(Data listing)
==*==
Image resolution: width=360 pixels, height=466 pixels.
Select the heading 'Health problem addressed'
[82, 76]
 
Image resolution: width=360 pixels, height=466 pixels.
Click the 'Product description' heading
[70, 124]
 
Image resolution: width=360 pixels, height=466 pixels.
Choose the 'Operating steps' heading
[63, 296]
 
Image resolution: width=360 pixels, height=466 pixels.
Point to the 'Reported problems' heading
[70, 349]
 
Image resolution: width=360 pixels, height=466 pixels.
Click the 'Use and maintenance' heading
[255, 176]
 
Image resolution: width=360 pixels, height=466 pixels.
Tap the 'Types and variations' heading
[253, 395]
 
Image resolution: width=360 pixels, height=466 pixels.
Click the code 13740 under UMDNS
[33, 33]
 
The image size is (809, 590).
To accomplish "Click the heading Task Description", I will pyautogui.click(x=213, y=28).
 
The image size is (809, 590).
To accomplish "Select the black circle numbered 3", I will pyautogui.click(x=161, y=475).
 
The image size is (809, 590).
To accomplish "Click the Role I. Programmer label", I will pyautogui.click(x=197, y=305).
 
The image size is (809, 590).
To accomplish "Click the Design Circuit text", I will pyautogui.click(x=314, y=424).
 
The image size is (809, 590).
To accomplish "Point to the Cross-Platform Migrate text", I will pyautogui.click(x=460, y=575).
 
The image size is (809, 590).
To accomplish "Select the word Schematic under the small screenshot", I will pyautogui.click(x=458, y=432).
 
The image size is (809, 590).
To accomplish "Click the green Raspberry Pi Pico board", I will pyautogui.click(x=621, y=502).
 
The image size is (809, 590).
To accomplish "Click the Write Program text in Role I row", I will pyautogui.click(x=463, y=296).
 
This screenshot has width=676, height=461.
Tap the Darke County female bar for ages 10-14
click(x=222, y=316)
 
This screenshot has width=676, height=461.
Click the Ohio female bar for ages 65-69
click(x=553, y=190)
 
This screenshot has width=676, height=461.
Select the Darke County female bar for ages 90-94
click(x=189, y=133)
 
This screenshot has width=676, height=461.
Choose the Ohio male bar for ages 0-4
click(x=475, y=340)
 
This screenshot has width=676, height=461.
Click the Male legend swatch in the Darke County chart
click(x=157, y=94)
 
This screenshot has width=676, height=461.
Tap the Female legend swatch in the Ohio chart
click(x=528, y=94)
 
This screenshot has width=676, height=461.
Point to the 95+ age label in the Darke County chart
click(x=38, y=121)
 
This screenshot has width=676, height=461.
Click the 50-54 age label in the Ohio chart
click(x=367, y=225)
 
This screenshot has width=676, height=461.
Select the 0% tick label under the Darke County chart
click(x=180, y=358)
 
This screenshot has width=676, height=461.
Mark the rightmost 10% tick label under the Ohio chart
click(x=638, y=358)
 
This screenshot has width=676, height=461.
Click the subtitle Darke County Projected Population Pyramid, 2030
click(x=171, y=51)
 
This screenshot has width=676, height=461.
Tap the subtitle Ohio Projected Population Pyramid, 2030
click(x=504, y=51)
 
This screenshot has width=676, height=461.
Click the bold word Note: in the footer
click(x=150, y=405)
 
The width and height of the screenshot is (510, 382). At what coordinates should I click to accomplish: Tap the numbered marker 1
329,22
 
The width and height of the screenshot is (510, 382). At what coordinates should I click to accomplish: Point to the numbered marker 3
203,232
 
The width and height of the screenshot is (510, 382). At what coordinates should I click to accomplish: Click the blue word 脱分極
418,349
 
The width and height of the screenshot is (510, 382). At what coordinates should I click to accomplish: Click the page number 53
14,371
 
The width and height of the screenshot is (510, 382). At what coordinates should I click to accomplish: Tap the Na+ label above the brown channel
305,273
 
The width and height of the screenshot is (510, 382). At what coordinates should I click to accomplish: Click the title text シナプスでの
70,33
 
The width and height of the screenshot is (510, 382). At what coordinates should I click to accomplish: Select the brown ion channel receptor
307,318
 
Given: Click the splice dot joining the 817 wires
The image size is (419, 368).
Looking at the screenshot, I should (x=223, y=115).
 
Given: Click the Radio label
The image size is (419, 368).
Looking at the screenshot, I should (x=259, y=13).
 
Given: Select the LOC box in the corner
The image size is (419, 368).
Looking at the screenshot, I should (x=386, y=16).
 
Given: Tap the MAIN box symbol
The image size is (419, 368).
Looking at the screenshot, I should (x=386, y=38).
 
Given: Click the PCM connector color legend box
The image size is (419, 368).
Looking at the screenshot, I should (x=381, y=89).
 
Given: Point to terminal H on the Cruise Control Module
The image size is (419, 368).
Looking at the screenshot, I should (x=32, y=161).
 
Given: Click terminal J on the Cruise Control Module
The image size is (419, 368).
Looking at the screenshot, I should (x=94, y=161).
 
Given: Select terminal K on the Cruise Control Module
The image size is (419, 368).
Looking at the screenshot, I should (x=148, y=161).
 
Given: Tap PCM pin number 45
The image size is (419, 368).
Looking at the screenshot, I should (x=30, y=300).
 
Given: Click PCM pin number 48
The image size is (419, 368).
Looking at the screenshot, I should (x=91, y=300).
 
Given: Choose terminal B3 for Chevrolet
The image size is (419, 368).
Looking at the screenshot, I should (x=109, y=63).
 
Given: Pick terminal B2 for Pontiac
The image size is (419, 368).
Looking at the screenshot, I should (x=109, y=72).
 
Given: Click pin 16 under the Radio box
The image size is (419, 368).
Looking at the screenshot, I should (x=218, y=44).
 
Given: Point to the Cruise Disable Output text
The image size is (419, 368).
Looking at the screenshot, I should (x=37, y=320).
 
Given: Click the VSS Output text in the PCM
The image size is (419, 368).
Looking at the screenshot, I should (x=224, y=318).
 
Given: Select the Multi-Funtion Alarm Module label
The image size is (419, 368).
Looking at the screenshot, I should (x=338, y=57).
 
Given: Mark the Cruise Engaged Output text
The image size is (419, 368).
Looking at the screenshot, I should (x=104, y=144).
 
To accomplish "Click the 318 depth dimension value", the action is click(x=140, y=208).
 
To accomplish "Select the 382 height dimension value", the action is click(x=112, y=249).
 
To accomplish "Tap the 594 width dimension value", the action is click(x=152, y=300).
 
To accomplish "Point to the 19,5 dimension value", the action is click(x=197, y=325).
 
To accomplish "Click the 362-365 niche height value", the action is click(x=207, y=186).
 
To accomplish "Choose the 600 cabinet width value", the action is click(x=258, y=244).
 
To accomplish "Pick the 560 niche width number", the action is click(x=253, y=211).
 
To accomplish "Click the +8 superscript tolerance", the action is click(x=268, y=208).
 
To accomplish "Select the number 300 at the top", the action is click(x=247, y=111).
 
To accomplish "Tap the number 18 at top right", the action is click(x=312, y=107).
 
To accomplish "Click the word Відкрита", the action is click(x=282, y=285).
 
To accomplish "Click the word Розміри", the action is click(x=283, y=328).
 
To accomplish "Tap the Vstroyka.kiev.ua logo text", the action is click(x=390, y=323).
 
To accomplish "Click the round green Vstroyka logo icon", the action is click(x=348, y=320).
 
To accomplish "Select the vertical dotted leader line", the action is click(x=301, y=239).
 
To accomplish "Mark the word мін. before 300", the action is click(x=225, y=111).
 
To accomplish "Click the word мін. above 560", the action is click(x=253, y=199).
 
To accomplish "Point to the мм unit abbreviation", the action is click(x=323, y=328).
==*==
● **EXERCISE INSTRUCTIONS**
Count the lines in the data above that contain the string "legend", and reply with only the number.

● **COMPLETE OUTPUT**
3